(Word and item position data)
───

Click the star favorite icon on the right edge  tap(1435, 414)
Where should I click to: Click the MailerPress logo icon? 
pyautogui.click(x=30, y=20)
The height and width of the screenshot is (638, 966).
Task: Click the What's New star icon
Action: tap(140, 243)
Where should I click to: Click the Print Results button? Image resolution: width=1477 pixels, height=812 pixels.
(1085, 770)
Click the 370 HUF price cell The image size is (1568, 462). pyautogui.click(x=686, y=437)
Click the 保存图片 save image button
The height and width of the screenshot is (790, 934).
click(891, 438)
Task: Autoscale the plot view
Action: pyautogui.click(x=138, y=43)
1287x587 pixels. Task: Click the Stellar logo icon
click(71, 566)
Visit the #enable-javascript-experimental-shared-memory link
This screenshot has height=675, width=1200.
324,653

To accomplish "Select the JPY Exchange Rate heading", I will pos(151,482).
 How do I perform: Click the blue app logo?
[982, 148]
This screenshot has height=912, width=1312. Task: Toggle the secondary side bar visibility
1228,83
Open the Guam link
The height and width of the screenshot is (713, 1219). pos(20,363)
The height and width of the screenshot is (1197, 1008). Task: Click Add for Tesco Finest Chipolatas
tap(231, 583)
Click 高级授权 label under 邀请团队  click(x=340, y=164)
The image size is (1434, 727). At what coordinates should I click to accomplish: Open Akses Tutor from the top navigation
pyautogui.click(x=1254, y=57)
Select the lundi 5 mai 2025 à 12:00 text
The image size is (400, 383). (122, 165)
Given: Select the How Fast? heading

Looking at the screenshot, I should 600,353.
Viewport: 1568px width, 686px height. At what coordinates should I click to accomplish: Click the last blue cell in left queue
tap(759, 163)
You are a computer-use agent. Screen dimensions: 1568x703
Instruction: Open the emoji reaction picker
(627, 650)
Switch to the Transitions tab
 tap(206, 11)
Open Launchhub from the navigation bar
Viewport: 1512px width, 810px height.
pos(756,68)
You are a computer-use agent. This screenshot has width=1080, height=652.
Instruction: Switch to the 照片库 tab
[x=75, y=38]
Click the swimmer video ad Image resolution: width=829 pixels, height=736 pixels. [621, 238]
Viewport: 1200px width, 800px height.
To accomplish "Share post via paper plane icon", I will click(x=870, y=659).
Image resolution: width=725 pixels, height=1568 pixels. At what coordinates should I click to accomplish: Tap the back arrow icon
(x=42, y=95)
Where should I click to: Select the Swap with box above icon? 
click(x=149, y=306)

───

Short task – Print every one of these lines again with no changes at all.

Task result –
Click the star favorite icon on the right edge  tap(1435, 414)
Where should I click to: Click the MailerPress logo icon? 
pyautogui.click(x=30, y=20)
The height and width of the screenshot is (638, 966).
Task: Click the What's New star icon
Action: tap(140, 243)
Where should I click to: Click the Print Results button? Image resolution: width=1477 pixels, height=812 pixels.
(1085, 770)
Click the 370 HUF price cell The image size is (1568, 462). pyautogui.click(x=686, y=437)
Click the 保存图片 save image button
The height and width of the screenshot is (790, 934).
click(891, 438)
Task: Autoscale the plot view
Action: pyautogui.click(x=138, y=43)
1287x587 pixels. Task: Click the Stellar logo icon
click(71, 566)
Visit the #enable-javascript-experimental-shared-memory link
This screenshot has height=675, width=1200.
324,653

To accomplish "Select the JPY Exchange Rate heading", I will pos(151,482).
 How do I perform: Click the blue app logo?
[982, 148]
This screenshot has height=912, width=1312. Task: Toggle the secondary side bar visibility
1228,83
Open the Guam link
The height and width of the screenshot is (713, 1219). pos(20,363)
The height and width of the screenshot is (1197, 1008). Task: Click Add for Tesco Finest Chipolatas
tap(231, 583)
Click 高级授权 label under 邀请团队  click(x=340, y=164)
The image size is (1434, 727). At what coordinates should I click to accomplish: Open Akses Tutor from the top navigation
pyautogui.click(x=1254, y=57)
Select the lundi 5 mai 2025 à 12:00 text
The image size is (400, 383). (122, 165)
Given: Select the How Fast? heading

Looking at the screenshot, I should 600,353.
Viewport: 1568px width, 686px height. At what coordinates should I click to accomplish: Click the last blue cell in left queue
tap(759, 163)
You are a computer-use agent. Screen dimensions: 1568x703
Instruction: Open the emoji reaction picker
(627, 650)
Switch to the Transitions tab
 tap(206, 11)
Open Launchhub from the navigation bar
Viewport: 1512px width, 810px height.
pos(756,68)
You are a computer-use agent. This screenshot has width=1080, height=652.
Instruction: Switch to the 照片库 tab
[x=75, y=38]
Click the swimmer video ad Image resolution: width=829 pixels, height=736 pixels. [621, 238]
Viewport: 1200px width, 800px height.
To accomplish "Share post via paper plane icon", I will click(x=870, y=659).
Image resolution: width=725 pixels, height=1568 pixels. At what coordinates should I click to accomplish: Tap the back arrow icon
(x=42, y=95)
Where should I click to: Select the Swap with box above icon? 
click(x=149, y=306)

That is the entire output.